Replies are listed 'Best First'.
•Re: Iterator for multidimensional arrays
by merlyn (Sage) on Mar 24, 2002 at 13:35 UTC
Since Perl doesn't have "multidimensional arrays", it's a "what if pigs could fly" question anyway.

When you understand that Perl arrays cannot hold other arrays, but rather references to arrays, the solutions naturally start occurring. But thinking of them as "multidimensional arrays" is akin to Kirk claiming that Kahn was "thinking in two dimensions" during the final battle of Wrath of Kahn. In other words, by not seeing it as it is, you misunderstand the possibilities.

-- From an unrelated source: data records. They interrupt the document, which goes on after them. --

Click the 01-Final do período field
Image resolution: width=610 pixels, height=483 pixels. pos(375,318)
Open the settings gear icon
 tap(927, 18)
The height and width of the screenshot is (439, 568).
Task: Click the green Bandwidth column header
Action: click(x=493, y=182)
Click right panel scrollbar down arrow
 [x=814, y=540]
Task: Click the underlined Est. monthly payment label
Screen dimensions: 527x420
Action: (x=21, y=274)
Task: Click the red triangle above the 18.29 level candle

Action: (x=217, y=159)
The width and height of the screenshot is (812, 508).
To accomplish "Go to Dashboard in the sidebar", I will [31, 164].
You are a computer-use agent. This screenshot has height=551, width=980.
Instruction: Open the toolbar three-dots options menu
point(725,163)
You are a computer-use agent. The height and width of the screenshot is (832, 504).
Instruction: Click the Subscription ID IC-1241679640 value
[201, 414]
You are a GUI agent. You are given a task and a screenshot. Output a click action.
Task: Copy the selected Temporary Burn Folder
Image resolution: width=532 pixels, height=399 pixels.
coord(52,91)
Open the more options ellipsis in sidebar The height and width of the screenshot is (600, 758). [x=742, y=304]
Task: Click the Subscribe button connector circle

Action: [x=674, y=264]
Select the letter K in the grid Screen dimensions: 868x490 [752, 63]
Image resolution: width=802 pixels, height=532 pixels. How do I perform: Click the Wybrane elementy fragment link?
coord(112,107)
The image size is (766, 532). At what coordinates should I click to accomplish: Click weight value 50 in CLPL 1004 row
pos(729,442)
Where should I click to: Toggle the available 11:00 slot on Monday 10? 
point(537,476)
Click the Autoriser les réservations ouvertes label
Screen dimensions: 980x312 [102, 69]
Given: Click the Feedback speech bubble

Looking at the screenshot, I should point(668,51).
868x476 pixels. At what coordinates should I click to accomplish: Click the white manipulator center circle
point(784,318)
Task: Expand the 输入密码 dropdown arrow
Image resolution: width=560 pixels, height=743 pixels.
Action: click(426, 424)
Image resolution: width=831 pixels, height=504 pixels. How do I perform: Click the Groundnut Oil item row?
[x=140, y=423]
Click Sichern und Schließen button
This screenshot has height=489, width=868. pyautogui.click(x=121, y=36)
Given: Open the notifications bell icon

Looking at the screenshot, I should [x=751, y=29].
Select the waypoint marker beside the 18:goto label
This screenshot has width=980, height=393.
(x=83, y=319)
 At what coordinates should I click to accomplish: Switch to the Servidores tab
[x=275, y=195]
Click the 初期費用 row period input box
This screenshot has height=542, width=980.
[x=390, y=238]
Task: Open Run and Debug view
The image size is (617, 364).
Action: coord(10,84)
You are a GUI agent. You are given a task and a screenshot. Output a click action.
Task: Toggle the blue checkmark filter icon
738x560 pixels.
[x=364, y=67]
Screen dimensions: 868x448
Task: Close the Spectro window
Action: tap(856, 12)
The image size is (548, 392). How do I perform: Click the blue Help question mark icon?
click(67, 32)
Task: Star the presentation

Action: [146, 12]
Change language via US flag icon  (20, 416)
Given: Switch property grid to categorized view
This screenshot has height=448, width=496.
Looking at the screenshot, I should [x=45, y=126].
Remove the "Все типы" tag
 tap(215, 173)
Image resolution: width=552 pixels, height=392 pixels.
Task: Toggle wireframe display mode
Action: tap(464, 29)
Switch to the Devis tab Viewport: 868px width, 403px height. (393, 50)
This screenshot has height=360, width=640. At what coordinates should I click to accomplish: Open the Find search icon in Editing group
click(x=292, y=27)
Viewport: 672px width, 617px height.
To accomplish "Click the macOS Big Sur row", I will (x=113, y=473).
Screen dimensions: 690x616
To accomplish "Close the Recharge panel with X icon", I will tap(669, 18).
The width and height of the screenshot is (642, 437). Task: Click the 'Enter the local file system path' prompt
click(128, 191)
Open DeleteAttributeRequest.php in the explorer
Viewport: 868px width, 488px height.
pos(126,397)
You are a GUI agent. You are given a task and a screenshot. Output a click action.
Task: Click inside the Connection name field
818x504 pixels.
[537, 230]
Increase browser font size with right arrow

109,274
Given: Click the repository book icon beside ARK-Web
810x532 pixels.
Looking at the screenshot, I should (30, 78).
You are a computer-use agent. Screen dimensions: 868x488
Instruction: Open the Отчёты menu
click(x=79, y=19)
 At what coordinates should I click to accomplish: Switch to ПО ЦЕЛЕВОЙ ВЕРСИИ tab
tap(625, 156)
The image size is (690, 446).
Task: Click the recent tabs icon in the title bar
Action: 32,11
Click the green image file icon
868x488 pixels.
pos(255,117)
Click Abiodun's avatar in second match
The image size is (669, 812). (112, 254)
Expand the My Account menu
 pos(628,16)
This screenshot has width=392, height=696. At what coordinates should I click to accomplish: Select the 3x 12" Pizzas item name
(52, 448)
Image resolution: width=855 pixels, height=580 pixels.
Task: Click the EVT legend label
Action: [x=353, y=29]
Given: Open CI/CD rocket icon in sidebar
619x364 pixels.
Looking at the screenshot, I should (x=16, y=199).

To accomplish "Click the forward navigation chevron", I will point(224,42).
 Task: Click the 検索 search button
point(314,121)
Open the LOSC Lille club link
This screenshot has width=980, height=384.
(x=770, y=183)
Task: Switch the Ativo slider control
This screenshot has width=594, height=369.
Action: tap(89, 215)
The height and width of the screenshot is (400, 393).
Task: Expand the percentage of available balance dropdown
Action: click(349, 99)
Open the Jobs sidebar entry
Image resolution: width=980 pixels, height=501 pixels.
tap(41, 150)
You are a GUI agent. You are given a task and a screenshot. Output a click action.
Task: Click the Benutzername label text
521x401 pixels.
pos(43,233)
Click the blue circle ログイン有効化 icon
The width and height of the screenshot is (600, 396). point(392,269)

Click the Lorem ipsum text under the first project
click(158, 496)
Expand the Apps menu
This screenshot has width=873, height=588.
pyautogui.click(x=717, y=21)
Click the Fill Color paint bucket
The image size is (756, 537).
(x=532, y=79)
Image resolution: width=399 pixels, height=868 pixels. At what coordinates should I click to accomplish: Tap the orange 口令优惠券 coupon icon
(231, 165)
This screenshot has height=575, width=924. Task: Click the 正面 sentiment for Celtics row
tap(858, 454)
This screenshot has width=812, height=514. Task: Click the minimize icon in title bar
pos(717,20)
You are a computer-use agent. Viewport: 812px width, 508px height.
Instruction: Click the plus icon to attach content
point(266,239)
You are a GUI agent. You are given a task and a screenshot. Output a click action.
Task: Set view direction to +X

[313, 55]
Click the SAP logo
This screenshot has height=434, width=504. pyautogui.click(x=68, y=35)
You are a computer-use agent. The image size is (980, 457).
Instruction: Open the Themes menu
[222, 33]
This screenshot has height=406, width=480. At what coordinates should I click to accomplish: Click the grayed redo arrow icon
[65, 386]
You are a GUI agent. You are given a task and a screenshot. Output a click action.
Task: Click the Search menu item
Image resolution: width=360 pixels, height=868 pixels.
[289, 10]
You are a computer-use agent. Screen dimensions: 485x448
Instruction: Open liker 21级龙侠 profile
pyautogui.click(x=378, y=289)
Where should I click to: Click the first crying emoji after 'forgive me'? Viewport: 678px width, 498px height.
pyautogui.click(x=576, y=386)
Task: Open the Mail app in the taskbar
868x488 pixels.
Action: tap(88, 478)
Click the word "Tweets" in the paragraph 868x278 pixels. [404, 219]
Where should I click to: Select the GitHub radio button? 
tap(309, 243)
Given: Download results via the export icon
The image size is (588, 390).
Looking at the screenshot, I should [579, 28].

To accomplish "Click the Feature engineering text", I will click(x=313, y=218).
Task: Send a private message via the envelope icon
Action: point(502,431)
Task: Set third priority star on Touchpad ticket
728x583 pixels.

Re: Iterator for multidimensional arrays
by Masem (Monsignor) on Mar 24, 2002 at 13:35 UTC
Another possibility would be to have a single iteration loop from 0 to N1 * N2 * N3 *..., and on, and using mod functions on the index to figure out the positions within the array.

-----------------------------------------------------
Dr. Michael K. Neylon - mneylon-pm@masemware.com || "You've left the lens cap of your mind on again, Pinky" - The Brain
"I can see my house from here!"
It's not what you know, but knowing how to find it if you don't know that's important

Re: Iterator for multidimensional arrays
by rinceWind (Monsignor) on Mar 24, 2002 at 10:44 UTC
I can think of a 6.

How about recursion? You iterate the first dimension, calling yourself with its arrayref.

Re: Iterator for multidimensional arrays
by shotgunefx (Parson) on Mar 24, 2002 at 09:19 UTC
A little clarification on "every possible combination" would help (me anyway).
Do you mean... my @aoa = (
[ 1,2],
[ a,b],
[ A,B],
);

1
1a
1aA
1aB
1b
1bA
1bB

-Lee

"To be civilized is to deny one's nature."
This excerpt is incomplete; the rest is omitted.